Tuesday, July 12, 2005

Beyond OOP

One of the questions that frequently comes up during the expert panels at No Fluff, Just Stuff is "What Comes Next?" What, in the opinion of the speakers, is the Next Big Thing? Consequently, I think about this probably more than most developers just so that I'll have a lucid answer at these panels.

One of my favorite characteristics of college was the accidental synergy that occurs between classes that you happen to be taking in the same quarter. For example, I took the automata class the same quarter as the compilers class, and there are obvious common elements. Even something as seemingly unrelated as artificial intelligence and philosophy creates a fertile ground for interactions.

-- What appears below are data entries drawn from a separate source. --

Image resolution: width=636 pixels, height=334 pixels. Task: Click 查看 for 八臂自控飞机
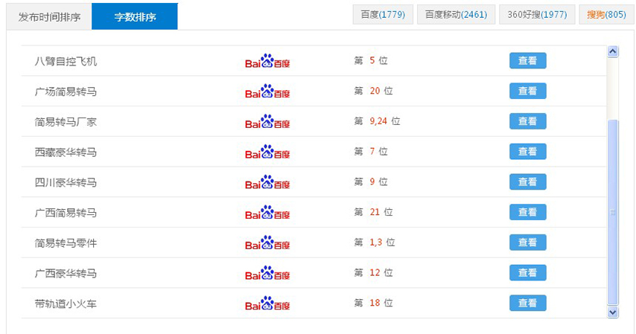point(528,61)
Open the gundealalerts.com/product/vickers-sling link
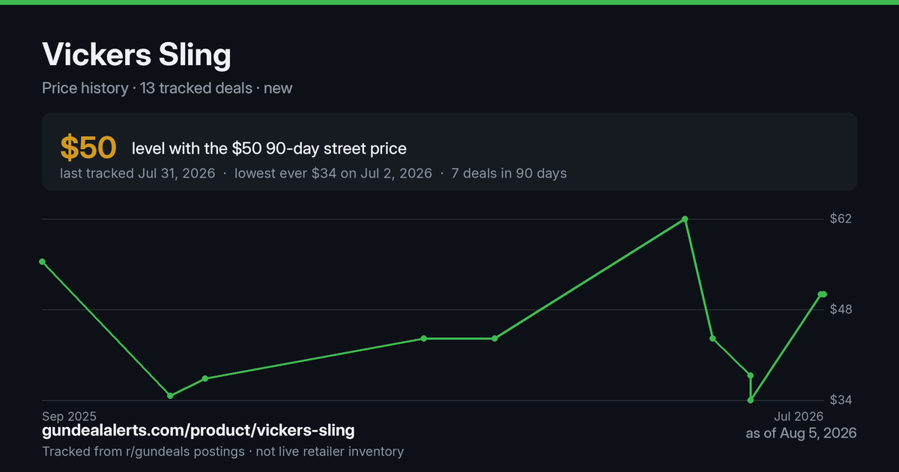The width and height of the screenshot is (899, 472). [199, 431]
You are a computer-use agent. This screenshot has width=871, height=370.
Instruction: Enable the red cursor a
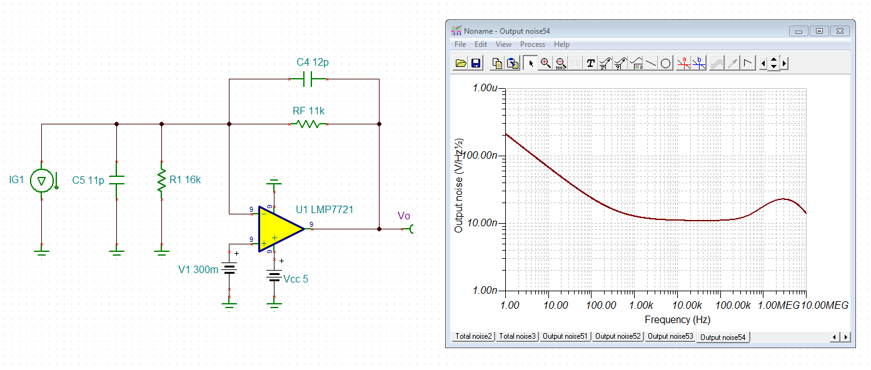click(x=684, y=63)
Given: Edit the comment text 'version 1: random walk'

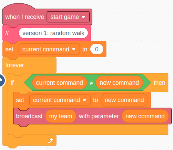Looking at the screenshot, I should (x=53, y=33).

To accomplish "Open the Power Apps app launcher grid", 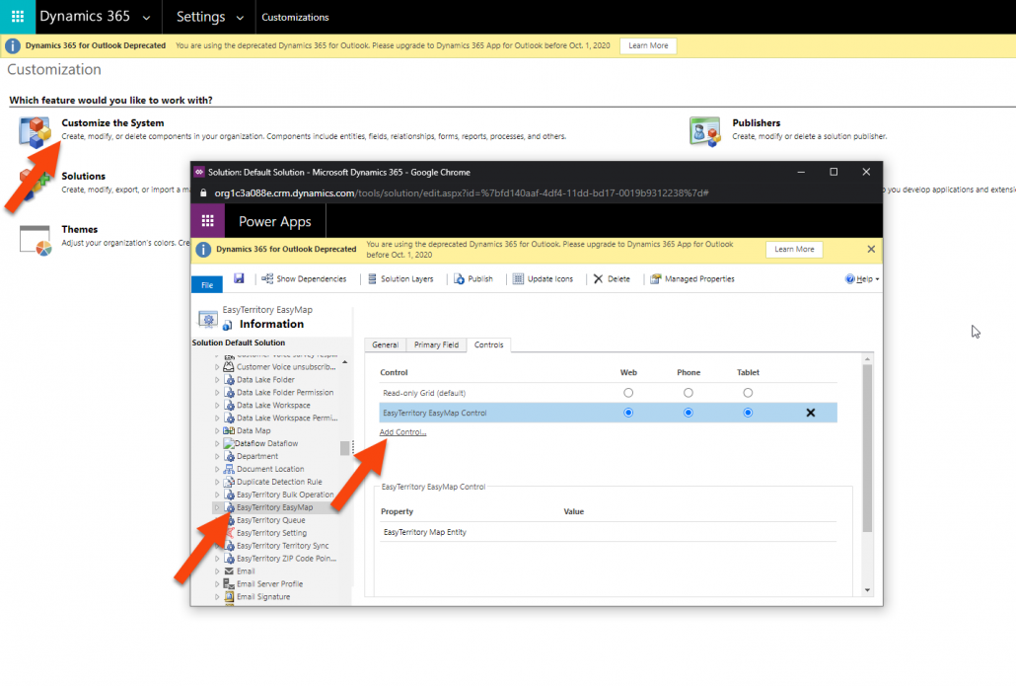I will (208, 220).
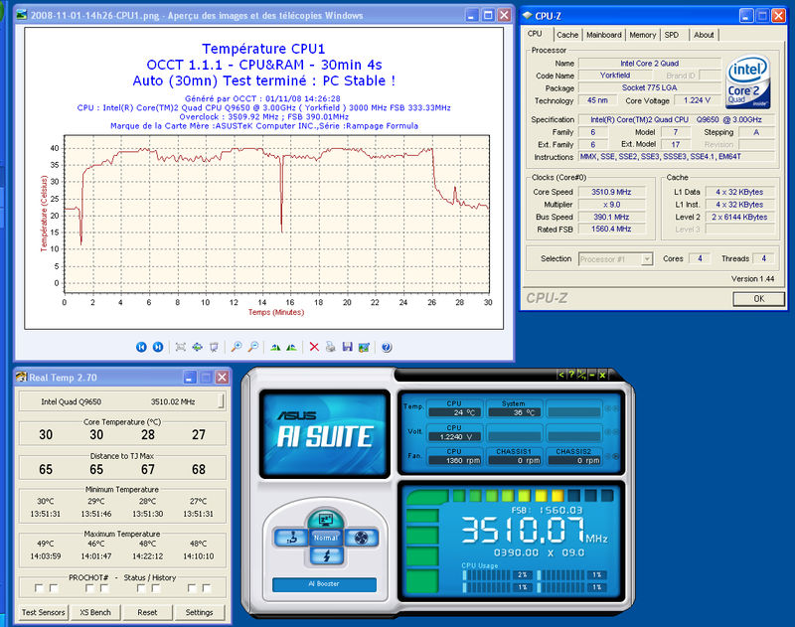Click the AI Booster label bar
Image resolution: width=795 pixels, height=627 pixels.
(x=323, y=585)
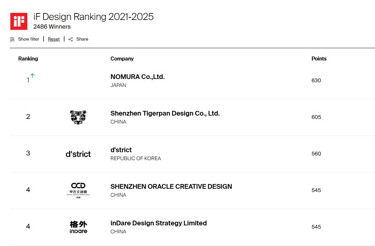
Task: Select the 2486 Winners label
Action: coord(52,26)
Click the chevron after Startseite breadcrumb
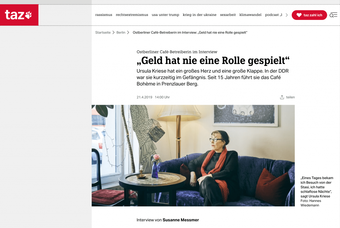The image size is (340, 228). click(114, 32)
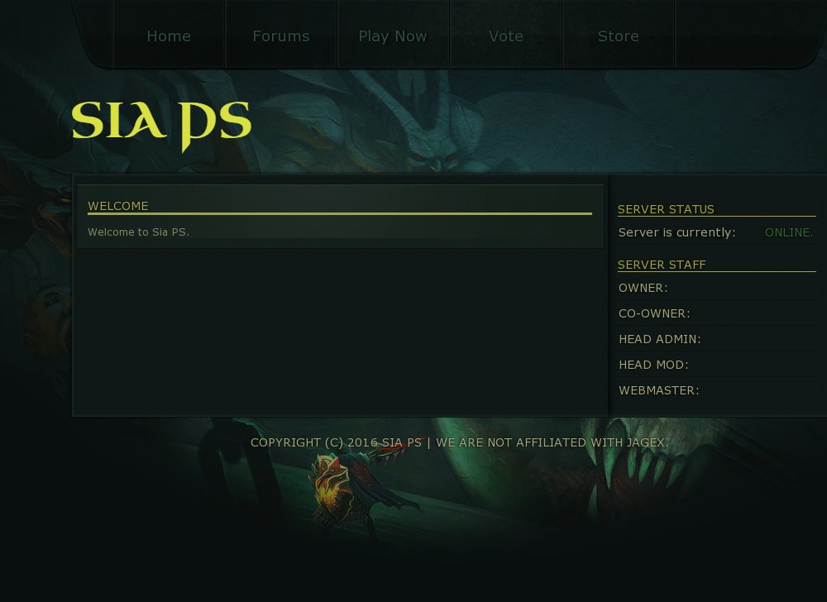This screenshot has height=602, width=827.
Task: Open the Home navigation tab
Action: click(x=169, y=36)
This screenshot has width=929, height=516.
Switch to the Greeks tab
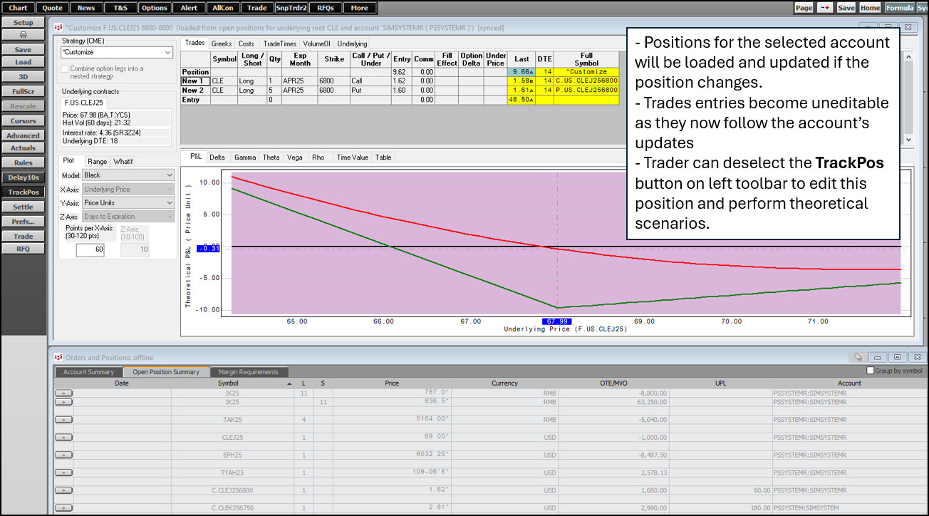[221, 43]
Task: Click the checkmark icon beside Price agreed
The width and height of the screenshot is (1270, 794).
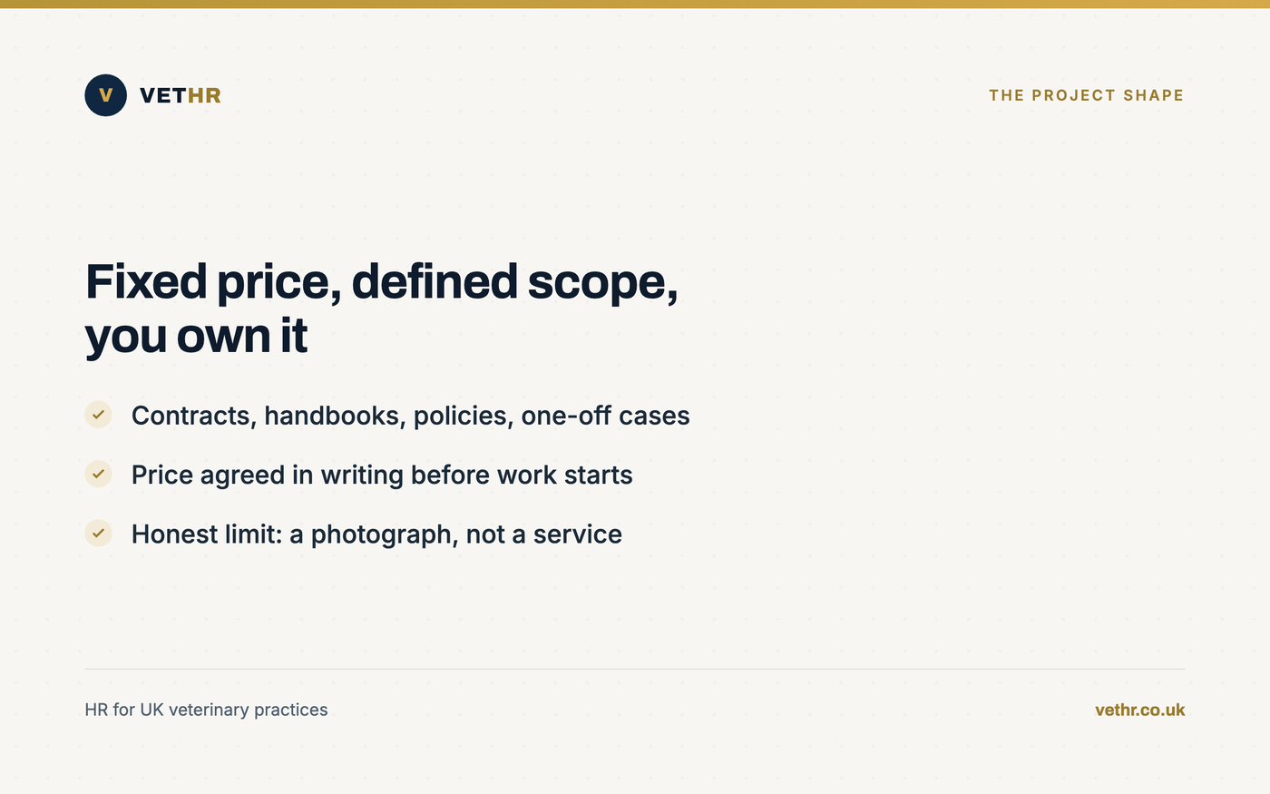Action: (x=98, y=474)
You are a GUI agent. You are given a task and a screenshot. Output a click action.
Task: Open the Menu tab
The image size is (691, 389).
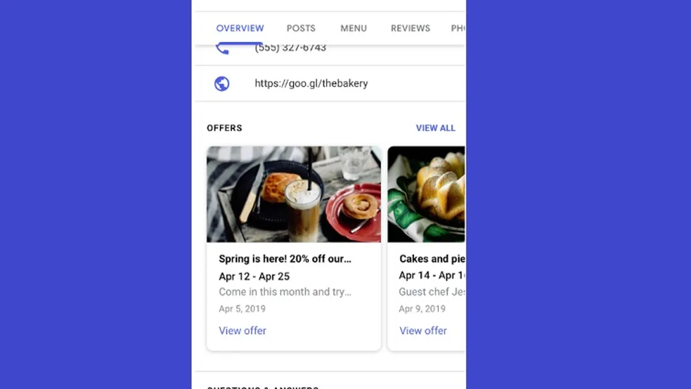click(354, 28)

So, how are these two things related? Lately, during my constant ruminations about What Comes Next, I've seen an interesting synergy between two separate but related concepts. Language oriented programming, my new favorite geek obsession, is one. It addresses the disconnect between the hierarchical nature of OOP and the rich semantics of language. The other day, I was talking to Obie Fernanadez, a fellow ThoughtWorker, and he is really into RDF and the Semantic Web. He's dealing in hierarchies, but in a different way. I am probably greatly injuring this assertion by my newness to this subject, but the Semantic Web folks maintain that, among other things, the problem with OOP is that it is basically context free. Hierarchies exist, but they don't relate in the rest of the world with other hierarchies -- each inheritance tree is an island. And properties that exist on classes don't have any context outside the class. In the real world, "address" can have separate meanings based on the context -- are we talking a physical place or a inaugural speech? The way our minds work isn't like OOP, where everything exists in a strict hierarchy. We have these "free floating" concepts like "address" that can be attached to the correct context. What's needed is context...and that's what the semantics of language provides that OOP doesn't already have. Now, this week at least, I'm thinking that What Comes Next is related to both language oriented programming, which provides needed context to the structure of programming, and semantic ontologies, which provides global context. These are fundamentally different things, but seems like there is some synergy to be found. More later...

2 comments:

Anonymous said...

You might find the following resources illuminating:
- http://norman.walsh.name/2003/06/01/xmlnotoo
- http://jroller.com/page/cv/20040321#the_prototype_based_ducks
- http://www.helsinki.fi/~jppesone/papers/kandi.html
- http://lieber.www.media.mit.edu/people/lieber/Lieberary/OOP/Delegation/Delegation.html
- http://citeseer.nj.nec.com/taivalsaari96classes.html

These are simple, proven ideas that can make a massive difference to the fidelity of our object models to business domains. Unlike the LOP stuff these (prototype based programming and ReST) are simple ideas which don't require massive amounts of infrastructure to get off the ground.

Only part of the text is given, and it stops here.